··· Extracted entries
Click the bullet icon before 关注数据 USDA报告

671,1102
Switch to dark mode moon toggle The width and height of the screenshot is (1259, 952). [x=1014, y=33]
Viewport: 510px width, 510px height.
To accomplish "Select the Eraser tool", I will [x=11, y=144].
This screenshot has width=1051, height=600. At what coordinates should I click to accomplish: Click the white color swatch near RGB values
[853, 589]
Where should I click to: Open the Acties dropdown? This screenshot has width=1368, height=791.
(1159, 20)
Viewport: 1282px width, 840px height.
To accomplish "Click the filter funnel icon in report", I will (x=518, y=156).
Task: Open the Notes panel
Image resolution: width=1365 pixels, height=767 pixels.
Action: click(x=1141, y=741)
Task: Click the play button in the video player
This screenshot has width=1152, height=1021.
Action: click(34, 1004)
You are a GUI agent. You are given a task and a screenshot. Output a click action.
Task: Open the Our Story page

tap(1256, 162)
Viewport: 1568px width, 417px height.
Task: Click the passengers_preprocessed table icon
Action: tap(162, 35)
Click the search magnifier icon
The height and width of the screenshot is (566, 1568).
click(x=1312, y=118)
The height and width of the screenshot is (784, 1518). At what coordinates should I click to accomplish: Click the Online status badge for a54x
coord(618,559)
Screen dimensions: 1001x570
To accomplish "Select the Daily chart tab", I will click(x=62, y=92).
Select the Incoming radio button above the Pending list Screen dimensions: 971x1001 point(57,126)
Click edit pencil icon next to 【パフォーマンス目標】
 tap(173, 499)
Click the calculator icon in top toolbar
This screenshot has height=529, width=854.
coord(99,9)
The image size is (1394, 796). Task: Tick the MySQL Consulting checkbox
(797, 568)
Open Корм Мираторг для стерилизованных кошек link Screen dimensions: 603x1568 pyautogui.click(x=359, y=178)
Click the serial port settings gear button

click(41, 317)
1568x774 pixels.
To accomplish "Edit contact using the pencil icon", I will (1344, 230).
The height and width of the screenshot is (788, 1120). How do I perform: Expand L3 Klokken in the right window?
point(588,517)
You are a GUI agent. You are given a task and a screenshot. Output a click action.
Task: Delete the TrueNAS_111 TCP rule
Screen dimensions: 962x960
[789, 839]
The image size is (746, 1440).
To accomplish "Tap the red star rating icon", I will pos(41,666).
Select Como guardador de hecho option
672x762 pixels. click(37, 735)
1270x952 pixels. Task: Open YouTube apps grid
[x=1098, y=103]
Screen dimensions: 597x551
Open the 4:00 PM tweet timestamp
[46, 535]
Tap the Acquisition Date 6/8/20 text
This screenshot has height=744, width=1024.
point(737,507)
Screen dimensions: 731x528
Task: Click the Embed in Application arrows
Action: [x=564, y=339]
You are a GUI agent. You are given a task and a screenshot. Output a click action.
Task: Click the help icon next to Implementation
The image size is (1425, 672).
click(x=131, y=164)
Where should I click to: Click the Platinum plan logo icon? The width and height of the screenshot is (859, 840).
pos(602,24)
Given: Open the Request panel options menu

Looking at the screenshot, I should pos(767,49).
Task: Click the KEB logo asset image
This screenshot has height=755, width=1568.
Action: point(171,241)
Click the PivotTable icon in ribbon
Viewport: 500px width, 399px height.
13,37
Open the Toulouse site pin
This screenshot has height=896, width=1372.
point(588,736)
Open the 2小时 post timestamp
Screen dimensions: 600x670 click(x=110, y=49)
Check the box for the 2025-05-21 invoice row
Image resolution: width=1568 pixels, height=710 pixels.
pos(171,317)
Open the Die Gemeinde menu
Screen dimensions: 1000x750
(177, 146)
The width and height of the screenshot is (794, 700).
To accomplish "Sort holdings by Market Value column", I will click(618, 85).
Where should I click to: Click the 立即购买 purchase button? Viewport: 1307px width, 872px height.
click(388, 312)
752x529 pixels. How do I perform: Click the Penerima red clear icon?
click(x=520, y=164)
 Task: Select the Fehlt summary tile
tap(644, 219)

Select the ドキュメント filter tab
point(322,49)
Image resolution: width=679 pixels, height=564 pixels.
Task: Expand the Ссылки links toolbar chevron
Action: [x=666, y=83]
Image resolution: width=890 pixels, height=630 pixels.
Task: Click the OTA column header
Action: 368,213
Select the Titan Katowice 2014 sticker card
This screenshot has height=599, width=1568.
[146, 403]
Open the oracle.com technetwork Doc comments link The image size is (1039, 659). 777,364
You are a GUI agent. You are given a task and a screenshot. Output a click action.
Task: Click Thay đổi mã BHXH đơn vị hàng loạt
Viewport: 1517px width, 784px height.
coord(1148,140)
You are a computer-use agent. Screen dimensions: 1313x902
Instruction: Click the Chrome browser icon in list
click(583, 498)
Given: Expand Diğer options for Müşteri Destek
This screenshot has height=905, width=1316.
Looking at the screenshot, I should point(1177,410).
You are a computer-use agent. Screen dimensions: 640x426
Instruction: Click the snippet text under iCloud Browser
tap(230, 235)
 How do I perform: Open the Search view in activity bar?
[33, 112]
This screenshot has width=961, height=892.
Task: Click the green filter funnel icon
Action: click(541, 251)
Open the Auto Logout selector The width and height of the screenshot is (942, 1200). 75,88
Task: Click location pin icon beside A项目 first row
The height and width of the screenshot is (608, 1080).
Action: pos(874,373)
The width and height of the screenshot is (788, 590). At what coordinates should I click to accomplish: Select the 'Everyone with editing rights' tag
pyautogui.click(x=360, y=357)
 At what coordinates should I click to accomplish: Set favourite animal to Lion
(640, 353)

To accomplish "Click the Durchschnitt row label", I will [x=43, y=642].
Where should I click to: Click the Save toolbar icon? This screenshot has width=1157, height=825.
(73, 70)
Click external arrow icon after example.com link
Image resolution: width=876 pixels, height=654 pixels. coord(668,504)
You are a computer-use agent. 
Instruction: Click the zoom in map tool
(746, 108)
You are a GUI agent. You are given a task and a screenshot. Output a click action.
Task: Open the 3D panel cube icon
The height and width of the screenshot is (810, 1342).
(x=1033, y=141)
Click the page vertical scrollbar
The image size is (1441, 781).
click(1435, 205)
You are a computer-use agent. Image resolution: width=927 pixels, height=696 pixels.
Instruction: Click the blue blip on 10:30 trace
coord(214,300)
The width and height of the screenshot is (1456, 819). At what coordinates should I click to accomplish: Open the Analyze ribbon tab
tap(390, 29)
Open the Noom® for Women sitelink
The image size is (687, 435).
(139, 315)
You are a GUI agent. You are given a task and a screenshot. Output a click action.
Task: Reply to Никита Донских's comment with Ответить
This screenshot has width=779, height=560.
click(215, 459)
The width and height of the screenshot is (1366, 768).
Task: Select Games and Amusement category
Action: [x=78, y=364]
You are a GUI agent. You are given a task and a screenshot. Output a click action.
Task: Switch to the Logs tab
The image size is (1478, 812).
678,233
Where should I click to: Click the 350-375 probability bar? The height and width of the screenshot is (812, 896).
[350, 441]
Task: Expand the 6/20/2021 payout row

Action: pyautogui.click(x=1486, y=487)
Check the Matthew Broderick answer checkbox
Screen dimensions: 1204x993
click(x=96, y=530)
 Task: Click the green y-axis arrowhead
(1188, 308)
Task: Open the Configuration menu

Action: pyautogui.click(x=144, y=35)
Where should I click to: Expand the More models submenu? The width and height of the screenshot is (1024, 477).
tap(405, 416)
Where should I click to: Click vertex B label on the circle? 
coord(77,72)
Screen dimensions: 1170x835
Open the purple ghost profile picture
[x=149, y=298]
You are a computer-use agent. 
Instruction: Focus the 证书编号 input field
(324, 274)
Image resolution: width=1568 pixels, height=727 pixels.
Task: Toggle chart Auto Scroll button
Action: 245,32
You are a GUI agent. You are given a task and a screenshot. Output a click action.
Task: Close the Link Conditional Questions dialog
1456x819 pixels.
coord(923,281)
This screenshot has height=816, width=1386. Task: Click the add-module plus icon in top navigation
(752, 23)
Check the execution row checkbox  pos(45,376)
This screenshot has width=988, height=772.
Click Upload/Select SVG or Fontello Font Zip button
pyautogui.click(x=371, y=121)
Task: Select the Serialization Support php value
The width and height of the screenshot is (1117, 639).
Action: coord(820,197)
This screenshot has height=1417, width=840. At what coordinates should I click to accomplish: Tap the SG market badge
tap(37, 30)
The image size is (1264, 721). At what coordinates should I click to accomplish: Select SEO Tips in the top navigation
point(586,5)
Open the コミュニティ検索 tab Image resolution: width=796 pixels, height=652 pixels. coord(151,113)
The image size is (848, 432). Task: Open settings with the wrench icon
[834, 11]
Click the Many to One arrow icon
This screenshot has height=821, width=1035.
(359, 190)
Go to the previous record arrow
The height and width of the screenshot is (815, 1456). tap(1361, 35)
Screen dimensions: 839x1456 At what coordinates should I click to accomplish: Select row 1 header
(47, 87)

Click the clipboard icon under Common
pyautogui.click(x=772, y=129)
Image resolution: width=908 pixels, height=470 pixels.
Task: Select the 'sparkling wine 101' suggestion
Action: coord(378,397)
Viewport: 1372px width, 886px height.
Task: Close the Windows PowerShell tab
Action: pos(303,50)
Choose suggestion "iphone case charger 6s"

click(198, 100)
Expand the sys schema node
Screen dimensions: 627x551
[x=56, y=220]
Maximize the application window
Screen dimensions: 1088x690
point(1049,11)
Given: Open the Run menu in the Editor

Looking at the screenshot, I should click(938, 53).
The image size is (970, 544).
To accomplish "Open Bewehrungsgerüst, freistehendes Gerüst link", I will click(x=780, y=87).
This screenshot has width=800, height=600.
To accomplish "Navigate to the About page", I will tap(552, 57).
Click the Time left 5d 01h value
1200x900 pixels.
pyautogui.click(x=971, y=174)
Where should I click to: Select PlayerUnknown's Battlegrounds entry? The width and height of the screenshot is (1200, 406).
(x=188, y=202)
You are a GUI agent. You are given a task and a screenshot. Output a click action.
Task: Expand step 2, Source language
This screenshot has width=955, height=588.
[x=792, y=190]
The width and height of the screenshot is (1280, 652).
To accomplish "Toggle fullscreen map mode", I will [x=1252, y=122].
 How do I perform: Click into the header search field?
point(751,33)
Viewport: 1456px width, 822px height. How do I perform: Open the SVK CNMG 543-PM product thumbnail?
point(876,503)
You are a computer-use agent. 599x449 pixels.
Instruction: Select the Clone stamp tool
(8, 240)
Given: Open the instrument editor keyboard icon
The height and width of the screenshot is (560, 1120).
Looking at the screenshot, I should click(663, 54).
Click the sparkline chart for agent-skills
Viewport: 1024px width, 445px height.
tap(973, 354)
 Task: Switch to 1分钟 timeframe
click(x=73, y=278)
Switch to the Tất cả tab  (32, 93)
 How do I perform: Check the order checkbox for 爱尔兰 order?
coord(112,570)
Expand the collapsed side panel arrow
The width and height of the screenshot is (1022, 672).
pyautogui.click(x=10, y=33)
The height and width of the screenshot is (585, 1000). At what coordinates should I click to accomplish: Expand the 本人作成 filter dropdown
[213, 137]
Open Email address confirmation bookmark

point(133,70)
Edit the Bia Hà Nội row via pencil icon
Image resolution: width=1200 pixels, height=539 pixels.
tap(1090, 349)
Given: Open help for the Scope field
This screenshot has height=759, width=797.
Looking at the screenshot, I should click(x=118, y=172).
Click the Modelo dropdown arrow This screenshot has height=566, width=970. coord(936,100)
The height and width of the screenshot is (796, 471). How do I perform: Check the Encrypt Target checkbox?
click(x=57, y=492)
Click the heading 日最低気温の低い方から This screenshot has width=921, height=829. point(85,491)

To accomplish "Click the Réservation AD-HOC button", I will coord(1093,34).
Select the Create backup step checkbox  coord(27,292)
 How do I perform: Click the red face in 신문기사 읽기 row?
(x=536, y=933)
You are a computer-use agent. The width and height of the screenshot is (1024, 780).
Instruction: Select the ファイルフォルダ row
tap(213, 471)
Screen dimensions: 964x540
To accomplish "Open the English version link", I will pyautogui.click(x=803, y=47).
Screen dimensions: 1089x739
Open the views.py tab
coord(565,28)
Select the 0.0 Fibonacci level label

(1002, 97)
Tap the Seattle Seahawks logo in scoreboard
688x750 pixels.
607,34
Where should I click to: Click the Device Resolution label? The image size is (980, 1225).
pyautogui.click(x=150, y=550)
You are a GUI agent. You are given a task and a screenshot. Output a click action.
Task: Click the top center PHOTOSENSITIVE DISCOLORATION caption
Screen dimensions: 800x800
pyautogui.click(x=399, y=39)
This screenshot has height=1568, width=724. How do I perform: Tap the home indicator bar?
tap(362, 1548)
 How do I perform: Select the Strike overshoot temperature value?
······
Scan the entries for lines holding the string "step", then copy every one of them.

Task: Expand step 2, Source language
Select the Create backup step checkbox  coord(27,292)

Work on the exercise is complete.